Put the same point another way: I find it fairly easy to understand why an infertile heterosexual couple, or a heterosexual couple in which both husband and wife are 80 years old, should nonetheless be sexually exclusive. I find it fairly easy to understand why heterosexuals should avoid premarital sex to the best of their ability (even though I realize that, human nature being what it is, this restraint will be scattershot at best). I am not sure how I would argue against safe-sane-consensual open gay relationships (especially when there are no children in the household) or how I would argue for abstinence until gay marriage. (I’ve talked with a couple of people who do hold the latter position, though they seemed a bit embarrassed by it!) The case against wild promiscuity, which is partly practical due to health concerns and partly philosophical due to concerns about the fragmentation of the self, is not really the same as the case for complete sexual exclusivity.
So maybe what I’m really asking—and this is not, or not solely, a question for Corvino but for those who share his “lots of differences matter in a marriage/sexual difference is not crucial” position—is whether they, too, distinguish between the rules and norms by which the infertile heterosexual couple should abide and the rules and norms by which the gay couple or lesbian couple should abide. Also, do they think that the urgency of these sexual norms is different for infertile heterosexual couples and gay or lesbian couples, and therefore the stringency of the norms should be different? If they do, then the word “marriage” no longer expresses a set of sexual norms, but rather at least two conflicting sets.
If they don’t, then I’d like to know whether a) they are expecting gay/lesbian couples to play by fairly strict rules in which sex before or outside of marriage is frowned upon, i.e. do they accept the “rollback, not containment” approach to marriage for every couple?,
b) they would like couples to assess their own fertility and other risks (e.g. the risks inherent in women’s vulnerability in heterosexual relationships) and abide by the rules of the risk-category into which they fall?,
c) they expect marriage to remain sexually-regulatory while maintaining a sort of internally “separate but equal” situation in which heterosexual couples play by the stringent rules while gay/lesbian couples work out different norms?,
or d) some mix of all of the above depending on where you live/which subcultures you belong to, or some other option I can’t think of right now?

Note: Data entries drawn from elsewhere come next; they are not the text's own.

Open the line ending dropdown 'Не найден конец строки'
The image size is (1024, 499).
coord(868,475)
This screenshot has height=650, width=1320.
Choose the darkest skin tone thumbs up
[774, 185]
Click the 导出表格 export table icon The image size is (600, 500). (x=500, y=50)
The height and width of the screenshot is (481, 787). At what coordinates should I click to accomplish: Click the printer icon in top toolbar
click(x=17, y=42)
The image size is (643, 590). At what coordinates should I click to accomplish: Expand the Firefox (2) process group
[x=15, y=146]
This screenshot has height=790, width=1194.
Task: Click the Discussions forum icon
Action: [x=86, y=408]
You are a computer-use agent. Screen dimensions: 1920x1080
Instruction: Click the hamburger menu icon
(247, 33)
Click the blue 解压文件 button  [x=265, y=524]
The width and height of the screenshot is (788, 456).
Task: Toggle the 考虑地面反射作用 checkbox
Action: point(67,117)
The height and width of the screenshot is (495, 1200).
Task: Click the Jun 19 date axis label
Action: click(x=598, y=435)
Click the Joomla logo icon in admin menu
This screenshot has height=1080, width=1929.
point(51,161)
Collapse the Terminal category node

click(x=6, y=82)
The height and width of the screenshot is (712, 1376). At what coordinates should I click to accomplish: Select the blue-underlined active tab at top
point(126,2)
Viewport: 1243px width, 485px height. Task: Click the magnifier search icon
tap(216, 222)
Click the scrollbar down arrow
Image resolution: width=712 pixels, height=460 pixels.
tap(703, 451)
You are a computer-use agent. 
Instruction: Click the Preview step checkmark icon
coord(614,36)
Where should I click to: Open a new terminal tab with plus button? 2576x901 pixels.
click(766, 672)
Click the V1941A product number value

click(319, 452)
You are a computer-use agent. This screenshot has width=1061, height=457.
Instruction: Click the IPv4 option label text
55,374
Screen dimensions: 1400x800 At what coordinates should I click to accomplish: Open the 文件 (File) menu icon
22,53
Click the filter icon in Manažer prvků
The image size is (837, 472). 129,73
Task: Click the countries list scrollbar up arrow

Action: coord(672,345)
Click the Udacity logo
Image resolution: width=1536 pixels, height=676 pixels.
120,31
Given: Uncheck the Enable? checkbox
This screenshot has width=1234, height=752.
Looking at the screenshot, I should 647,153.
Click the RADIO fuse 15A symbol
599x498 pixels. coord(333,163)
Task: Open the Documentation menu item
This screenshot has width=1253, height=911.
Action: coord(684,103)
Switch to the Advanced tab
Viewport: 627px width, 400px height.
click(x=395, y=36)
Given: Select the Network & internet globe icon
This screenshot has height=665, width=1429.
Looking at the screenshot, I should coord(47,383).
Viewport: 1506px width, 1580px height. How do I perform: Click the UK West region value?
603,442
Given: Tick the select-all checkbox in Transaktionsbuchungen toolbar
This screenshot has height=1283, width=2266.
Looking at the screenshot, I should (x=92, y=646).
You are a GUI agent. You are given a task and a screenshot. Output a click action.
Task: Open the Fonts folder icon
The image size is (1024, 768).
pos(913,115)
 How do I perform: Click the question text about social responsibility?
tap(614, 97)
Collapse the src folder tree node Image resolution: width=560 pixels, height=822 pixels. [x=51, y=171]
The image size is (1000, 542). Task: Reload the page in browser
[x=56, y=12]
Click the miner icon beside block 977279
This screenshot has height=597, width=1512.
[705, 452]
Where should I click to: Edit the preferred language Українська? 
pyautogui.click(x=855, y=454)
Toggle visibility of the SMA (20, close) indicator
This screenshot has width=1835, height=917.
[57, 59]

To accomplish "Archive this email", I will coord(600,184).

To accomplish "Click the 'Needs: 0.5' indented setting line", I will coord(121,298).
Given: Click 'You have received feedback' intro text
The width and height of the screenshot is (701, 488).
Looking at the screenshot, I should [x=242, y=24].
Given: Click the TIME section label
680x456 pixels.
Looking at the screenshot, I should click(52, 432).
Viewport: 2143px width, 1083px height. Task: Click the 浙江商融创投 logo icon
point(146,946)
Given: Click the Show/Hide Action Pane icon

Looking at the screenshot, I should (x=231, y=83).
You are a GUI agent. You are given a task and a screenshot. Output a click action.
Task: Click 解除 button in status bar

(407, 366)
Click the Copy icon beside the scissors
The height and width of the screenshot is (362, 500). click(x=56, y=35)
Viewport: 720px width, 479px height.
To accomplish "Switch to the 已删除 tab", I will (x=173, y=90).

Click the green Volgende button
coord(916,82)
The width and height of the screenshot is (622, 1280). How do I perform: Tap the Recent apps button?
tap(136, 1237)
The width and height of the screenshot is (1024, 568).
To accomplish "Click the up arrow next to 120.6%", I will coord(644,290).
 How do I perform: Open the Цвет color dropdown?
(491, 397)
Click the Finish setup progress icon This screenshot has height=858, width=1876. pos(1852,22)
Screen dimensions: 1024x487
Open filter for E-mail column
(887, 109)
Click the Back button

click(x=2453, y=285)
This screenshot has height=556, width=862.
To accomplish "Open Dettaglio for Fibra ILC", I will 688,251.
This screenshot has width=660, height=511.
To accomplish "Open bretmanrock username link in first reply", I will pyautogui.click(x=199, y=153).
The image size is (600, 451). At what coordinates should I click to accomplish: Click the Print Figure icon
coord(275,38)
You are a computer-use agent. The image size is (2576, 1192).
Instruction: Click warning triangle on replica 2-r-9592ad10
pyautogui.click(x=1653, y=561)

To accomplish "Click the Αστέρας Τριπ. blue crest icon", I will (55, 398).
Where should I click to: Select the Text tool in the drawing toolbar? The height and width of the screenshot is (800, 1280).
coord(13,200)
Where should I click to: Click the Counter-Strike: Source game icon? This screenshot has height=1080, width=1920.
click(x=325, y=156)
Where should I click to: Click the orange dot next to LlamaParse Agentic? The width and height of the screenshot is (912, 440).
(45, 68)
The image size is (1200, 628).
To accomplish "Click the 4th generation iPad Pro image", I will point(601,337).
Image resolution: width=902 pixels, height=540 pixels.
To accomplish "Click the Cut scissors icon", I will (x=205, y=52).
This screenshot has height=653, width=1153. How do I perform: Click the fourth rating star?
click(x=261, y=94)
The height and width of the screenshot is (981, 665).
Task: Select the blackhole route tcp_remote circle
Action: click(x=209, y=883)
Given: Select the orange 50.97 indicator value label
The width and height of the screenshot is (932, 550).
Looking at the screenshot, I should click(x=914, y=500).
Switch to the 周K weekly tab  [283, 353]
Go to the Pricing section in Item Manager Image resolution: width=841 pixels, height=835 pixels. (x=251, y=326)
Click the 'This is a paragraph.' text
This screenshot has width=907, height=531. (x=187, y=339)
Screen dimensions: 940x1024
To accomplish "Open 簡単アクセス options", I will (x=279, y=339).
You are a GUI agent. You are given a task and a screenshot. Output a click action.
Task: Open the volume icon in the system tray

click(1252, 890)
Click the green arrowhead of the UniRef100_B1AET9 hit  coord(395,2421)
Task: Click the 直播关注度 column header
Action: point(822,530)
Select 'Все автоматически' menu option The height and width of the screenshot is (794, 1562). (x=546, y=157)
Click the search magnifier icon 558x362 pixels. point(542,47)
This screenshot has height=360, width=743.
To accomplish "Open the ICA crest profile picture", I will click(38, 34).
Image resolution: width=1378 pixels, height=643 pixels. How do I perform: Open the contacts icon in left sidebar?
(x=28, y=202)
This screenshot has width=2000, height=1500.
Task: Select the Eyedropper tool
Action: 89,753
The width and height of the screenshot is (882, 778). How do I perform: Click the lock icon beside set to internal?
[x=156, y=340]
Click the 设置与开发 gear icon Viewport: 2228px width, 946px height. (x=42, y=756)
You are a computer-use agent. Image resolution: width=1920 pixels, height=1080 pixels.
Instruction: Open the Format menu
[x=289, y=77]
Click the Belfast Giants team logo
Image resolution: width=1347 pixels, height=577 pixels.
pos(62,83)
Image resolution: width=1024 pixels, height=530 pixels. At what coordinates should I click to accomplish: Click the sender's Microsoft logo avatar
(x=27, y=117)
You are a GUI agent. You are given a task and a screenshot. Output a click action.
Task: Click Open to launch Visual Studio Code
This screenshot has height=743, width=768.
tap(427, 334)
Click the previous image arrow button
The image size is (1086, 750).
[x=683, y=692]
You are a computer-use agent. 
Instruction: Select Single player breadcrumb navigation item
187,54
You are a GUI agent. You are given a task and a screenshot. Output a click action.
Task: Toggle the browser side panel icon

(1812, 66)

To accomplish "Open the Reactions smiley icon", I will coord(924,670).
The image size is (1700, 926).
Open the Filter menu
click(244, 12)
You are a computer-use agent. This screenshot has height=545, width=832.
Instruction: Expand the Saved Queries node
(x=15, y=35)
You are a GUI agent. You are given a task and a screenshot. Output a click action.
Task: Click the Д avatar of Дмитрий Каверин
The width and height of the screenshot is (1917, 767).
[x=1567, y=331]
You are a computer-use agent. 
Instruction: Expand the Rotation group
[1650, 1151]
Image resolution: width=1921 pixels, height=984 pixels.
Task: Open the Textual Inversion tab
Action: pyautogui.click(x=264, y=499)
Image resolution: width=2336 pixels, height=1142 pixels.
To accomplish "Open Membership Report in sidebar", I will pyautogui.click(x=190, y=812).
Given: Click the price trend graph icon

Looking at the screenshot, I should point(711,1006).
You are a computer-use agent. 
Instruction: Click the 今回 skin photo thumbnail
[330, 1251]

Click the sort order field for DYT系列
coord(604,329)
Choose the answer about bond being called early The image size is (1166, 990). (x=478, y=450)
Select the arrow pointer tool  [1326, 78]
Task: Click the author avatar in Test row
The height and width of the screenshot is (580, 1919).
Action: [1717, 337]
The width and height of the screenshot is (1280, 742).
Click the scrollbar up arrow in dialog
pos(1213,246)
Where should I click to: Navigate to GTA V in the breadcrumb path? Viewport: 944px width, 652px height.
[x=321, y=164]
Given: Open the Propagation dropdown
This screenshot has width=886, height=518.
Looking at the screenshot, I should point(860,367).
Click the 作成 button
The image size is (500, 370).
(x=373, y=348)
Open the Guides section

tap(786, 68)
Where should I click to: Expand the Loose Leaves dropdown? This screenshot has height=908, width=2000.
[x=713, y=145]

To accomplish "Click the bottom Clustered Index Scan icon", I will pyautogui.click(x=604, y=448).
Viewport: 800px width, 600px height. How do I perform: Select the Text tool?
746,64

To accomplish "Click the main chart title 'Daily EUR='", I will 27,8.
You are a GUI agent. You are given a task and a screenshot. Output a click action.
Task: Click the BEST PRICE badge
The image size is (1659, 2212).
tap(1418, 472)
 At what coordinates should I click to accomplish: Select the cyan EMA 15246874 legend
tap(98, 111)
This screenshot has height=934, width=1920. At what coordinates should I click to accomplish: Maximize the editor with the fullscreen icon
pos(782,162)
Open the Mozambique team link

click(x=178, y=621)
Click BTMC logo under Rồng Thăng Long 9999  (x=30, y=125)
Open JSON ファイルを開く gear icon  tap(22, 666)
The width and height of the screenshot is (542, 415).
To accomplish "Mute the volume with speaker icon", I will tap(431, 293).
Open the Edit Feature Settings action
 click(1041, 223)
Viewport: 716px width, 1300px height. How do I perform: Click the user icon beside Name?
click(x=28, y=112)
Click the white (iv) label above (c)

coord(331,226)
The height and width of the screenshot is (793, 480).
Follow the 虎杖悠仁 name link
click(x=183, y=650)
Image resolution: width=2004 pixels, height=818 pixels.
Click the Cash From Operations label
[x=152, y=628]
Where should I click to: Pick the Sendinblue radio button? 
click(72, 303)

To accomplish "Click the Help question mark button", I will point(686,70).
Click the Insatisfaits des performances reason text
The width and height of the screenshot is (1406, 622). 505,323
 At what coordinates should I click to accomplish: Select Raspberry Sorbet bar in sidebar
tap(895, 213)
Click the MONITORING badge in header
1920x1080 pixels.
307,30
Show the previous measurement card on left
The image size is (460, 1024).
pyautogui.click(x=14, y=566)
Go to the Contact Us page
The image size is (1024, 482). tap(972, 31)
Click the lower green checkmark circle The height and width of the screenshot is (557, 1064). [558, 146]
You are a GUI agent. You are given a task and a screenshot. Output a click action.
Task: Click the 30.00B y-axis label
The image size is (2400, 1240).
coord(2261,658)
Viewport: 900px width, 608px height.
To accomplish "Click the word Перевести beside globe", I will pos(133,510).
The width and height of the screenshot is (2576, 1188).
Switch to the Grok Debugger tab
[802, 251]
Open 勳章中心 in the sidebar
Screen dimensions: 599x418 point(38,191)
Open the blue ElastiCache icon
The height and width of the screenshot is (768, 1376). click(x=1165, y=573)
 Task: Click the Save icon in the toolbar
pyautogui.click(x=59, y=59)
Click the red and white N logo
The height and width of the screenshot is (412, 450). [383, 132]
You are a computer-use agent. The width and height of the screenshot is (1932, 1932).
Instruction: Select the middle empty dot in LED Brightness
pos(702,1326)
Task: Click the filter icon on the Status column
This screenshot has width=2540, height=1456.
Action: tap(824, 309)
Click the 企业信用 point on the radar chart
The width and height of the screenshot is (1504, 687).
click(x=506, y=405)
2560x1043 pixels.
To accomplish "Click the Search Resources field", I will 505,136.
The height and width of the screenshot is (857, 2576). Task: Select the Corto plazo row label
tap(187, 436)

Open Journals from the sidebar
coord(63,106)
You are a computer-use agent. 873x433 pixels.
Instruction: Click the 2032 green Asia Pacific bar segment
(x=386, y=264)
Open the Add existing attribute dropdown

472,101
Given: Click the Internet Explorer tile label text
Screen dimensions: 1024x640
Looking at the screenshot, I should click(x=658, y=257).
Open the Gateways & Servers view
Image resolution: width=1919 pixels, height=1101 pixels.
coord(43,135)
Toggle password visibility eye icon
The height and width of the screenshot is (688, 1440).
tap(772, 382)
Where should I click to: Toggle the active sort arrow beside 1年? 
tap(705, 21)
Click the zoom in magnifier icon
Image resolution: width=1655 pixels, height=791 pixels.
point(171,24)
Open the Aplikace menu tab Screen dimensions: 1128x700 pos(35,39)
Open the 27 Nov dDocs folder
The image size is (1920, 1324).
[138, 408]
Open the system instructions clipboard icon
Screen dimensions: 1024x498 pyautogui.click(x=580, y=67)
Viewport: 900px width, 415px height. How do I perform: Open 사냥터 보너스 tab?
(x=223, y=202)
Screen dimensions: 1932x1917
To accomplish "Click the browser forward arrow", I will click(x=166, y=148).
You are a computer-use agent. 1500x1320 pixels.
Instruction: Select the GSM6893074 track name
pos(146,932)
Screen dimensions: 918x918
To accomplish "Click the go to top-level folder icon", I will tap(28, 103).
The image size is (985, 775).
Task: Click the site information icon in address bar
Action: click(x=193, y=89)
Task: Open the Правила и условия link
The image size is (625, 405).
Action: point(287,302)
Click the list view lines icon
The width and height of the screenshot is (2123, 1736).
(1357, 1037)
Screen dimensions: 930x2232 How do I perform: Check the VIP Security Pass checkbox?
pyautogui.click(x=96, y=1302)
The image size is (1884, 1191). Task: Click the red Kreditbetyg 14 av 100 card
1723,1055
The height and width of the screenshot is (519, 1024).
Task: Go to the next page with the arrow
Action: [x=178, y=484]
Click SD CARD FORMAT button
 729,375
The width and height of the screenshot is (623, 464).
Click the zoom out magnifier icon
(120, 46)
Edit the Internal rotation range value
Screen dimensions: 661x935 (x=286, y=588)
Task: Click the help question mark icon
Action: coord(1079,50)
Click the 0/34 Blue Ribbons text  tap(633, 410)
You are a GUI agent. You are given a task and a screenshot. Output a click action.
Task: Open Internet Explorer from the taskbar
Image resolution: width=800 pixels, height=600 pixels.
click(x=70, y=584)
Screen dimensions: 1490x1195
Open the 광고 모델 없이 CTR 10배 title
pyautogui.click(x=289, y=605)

I strongly suspect that a) will be rejected by most gay people, b) overestimates humans’ rationality and ability to accurately assess their own risks (this inability is what we have social institutions and iconography for—I’m reminded of the friend who remarked, when someone asked him what time our debating society was meeting, “It’s meeting at 7.45, because it always meets at 7.45. Traditions are how people who can’t remember anything manage their lives!”), and c) is an unstable situation in which, again, “marriage” per se implies no especial set of sexual norms.